47.Mr Vasko Popetrevski, 360 Degrees, said that the European Commission shared some responsibility in the extent of the state capture. The Commission was “soft even though the situation was declining”. Often Commission reports did not reflect the situation on the ground, allowing the former government to use this as a certificate vouchsafing their actions.
48.Ms Taseva and Emina Nuredinovska, Macedonian Centre for International Cooperation (MCIC) explained that the “spoil system” permeates the entire political system and discrimination on the basis of political parties remained a serious issue. In a session with the ambassadors of France, Germany, Italy, US and the EU, held under the Chatham House rule, we heard that “everyone has been vetted politically since 2008 and you cannot have illusions about that”. The new government faced a tension between choosing the right person for a role and choosing a political ally.
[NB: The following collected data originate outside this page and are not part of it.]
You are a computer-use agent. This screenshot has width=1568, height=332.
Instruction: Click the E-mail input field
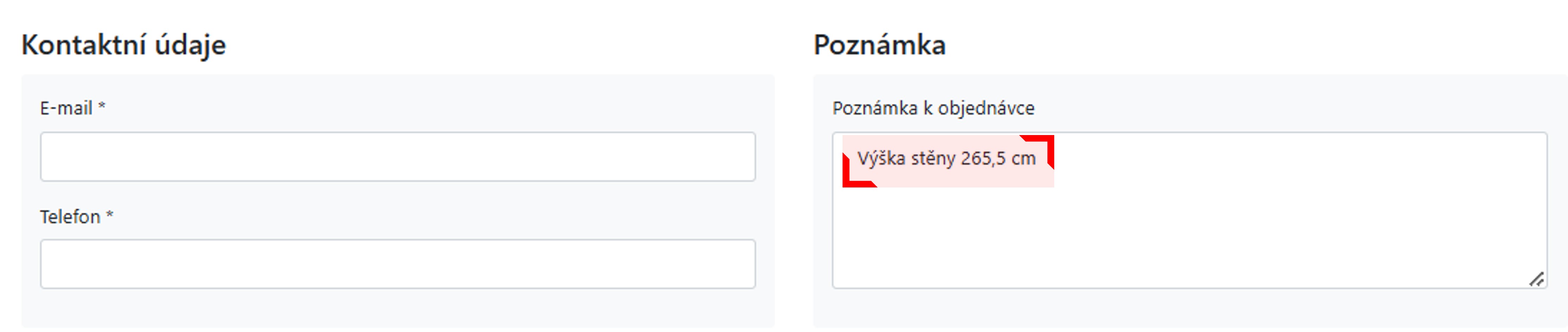(397, 157)
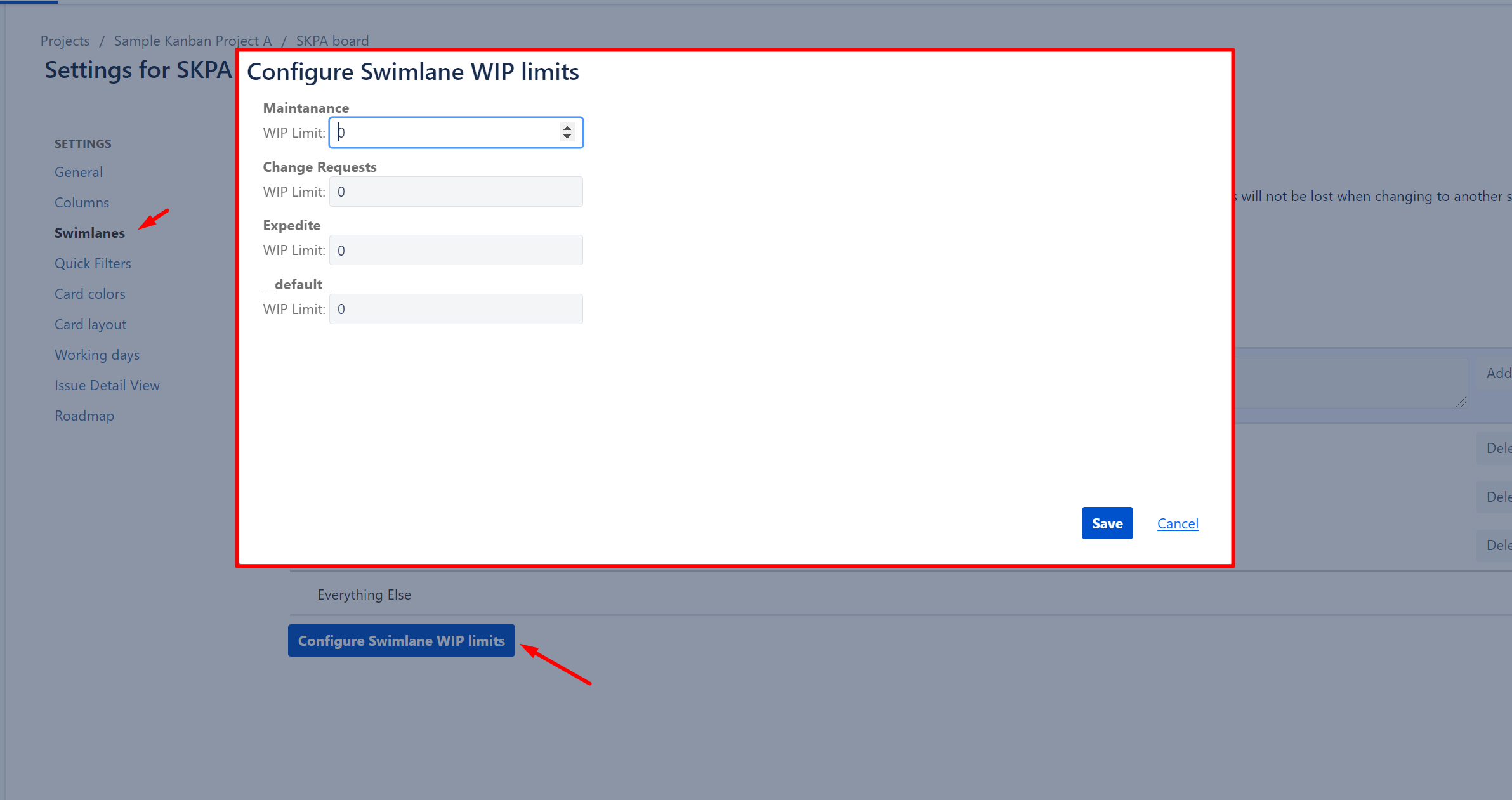Image resolution: width=1512 pixels, height=800 pixels.
Task: Go to Projects breadcrumb link
Action: [65, 41]
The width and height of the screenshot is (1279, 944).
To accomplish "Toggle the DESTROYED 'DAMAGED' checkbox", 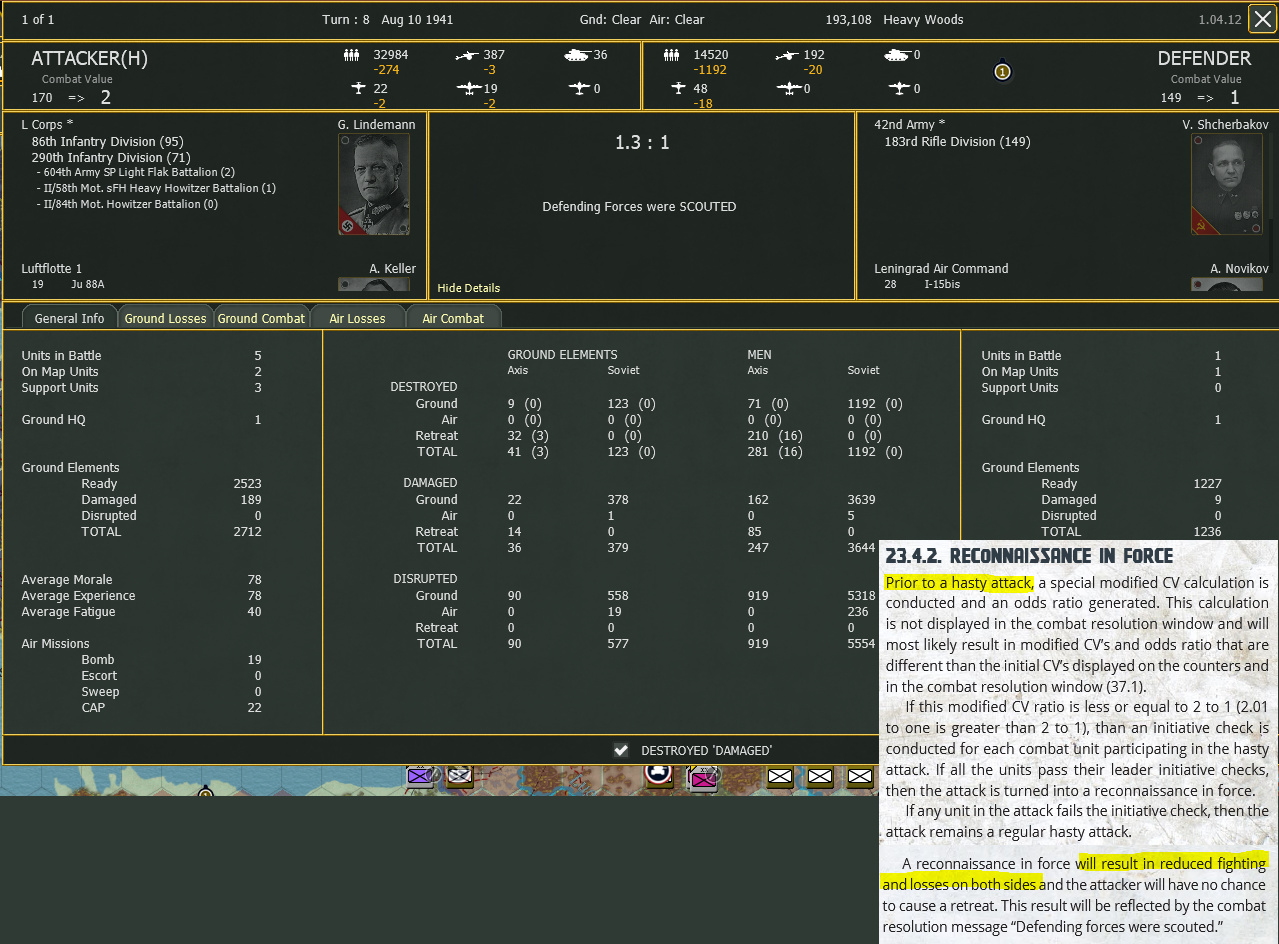I will (621, 750).
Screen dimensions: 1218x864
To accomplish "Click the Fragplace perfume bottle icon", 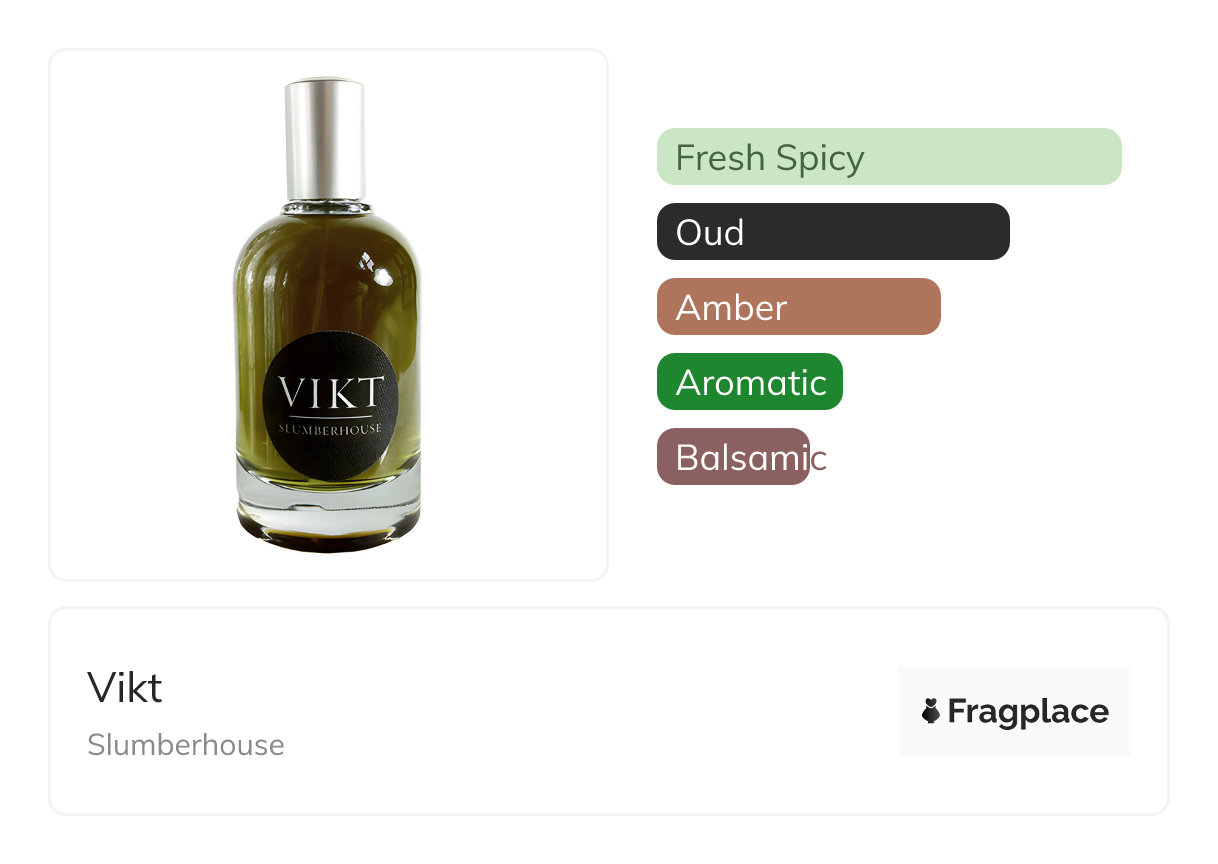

The ambassadors and many other witnesses echoed the concern that one captured state should not be replaced by another.
49.There has been a shift under the new government: NGOs are now invited to meet the new government and there has been more engagement. Key areas for improvement, said Ms Taseva and Ms Nuredinovska, were the openness, accountability and transparency of the institutions. There was an anti-corruption commission. The real challenge was not that the laws and institutions were not in place but rather the circumvention of both. For example, Macedonia does have an e-procurement system in place but there are ways to circumvent the system, for example tenders are written in a very specific way and an unintended winner can also withdraw. Ilina Mangova, International Republican Institute (IRI) noted that while political power had changed there remained systemic challenges, and the willingness of the government to address these changes remains to be seen. Nothing would move too fast before the elections, she judged.
50.Ms Taseva and Ms Nuredinovska pointed to wider challenges in combating corruption—the lack of a culture of integrity in public service and the economic vulnerability of many people.
51.There was cautious optimism about the new SDSM government. Ms Sashka Cvetkovska, TV Nova noted that the atmosphere under the new government was better. She told us that there was more optimism about the aims and intentions of the new government in the field of the rule of law but it remained the case that the country was lacking skilled people to deliver its programme, and there were different visions between people in the government. For example, in the field of agriculture, there was one view that Macedonia’s environmental development should be based on tourism, eco-tourism for example, but in turn there was also a view amongst some members of the government that Macedonia should focus on mining. There were, Ms Cvetkovska noted, controversial businessmen in the government, and competing visions could lead to political deadlock.
52.Talat Xhaferi, Speaker of the Macedonian Assembly, introduce the government’s 369 reform agenda. Mr Xhaferi pointed to new reforms and legislation adopted by the government: the ministry of justice had just adopted laws on the state of prisons and an amnesty on minor crimes. He informed us that there was more openness and inclusiveness on parliamentary matters. He noted that the reform plan had not been supported by the opposition.
53.Deputy Prime Minister for EU Affairs, Bujar Osmani explained further: the 369 reform agenda was based on the recommendations of the “Priebe Report” (June 2015). The recommendations were adopted by the new Macedonian government with benchmarks to be achieved within 3, 6 and 9 months. The first set of reforms had been delivered and the second tranche of reforms, on good neighbourly relations and inter-ethnic relations were in progress.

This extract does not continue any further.